Meaning of the Sabbath
published: Thursday | May 8, 2003
THE EDITOR, Sir:
I READ with interest the article written by the pastor of the Boulevard Baptist Church about the Sabbath and the meaning of the Sabbath. I thought his article was very learned and had points that are relevant to the majority of Jamaicans today. I would like to make a point, however, about the Sabbath, its origins and its metaphysical meaning.
The Sabbath was celebrated as the seventh day in the Old Testament by the early Hebrews as a ceremony of turning their attention from the work-a-day world of shepherding, farming and trading. It was based on the Hebrew month which has four divisions of seven days each. This cycle was based on the cycles of the moon as the Hebrew year was purely lunar. The first day to them was not Sunday or even Monday but the actual day of the new moon.
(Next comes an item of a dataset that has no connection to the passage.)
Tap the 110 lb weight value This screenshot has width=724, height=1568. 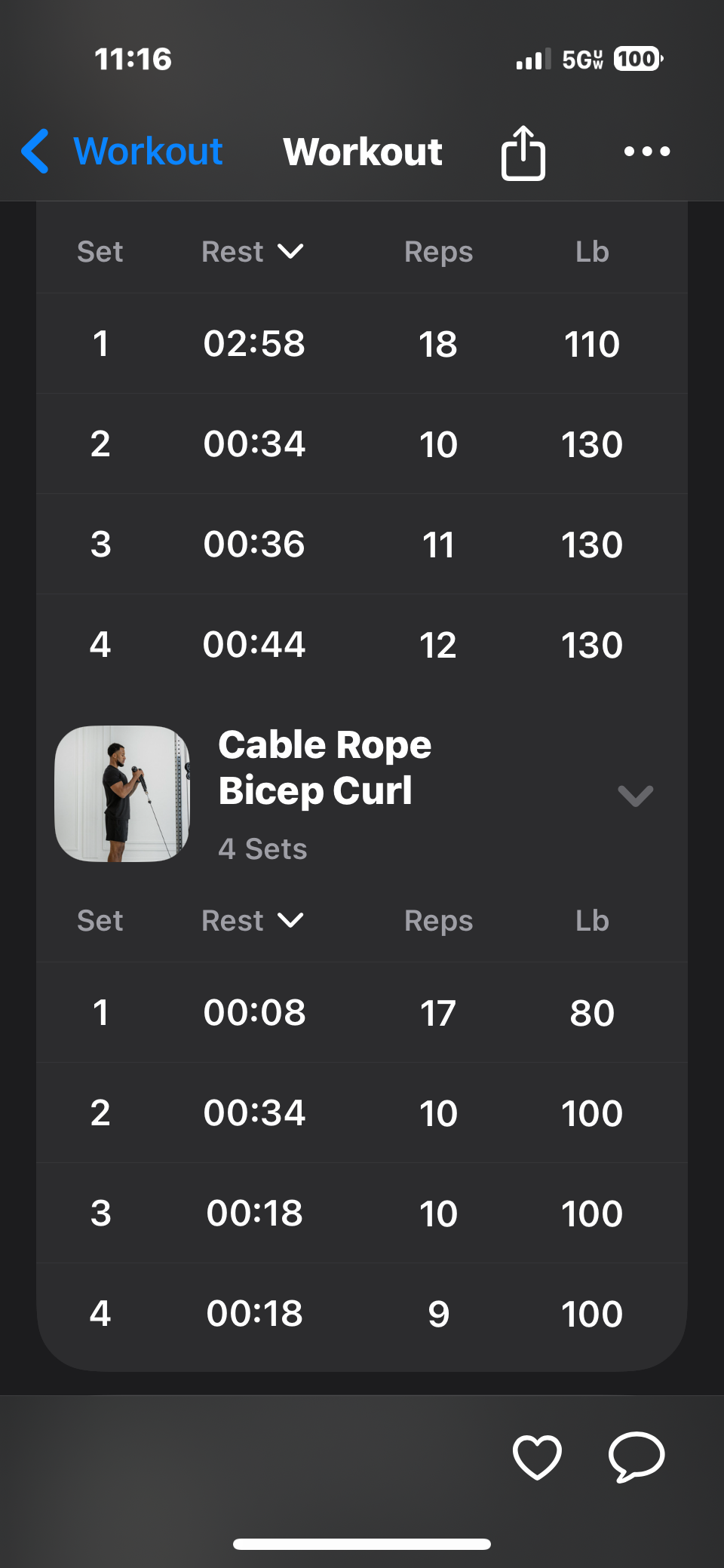(592, 345)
The divisions of days with names such as Monday, Tuesday, etc., came much later in the Roman era.
We today have no concept of what the Sabbath means because it has truly lost its meaning. We do not have a lunar year and most of us do not even know when the new moon is, greater still the seventh day from the new moon. The Sabbath is a time to concentrate the minds on the fact that we are a part of a greater cosmological whole and as a part of that whole we have the ability and the duty to try and understand our position in the cosmic dance that occurs over our heads each week, month, year.
I wish we would celebrate the Sabbath in its truest form and leave the banal world of working and trading for just a few minutes to really keep it holy - apart, separate, special etc.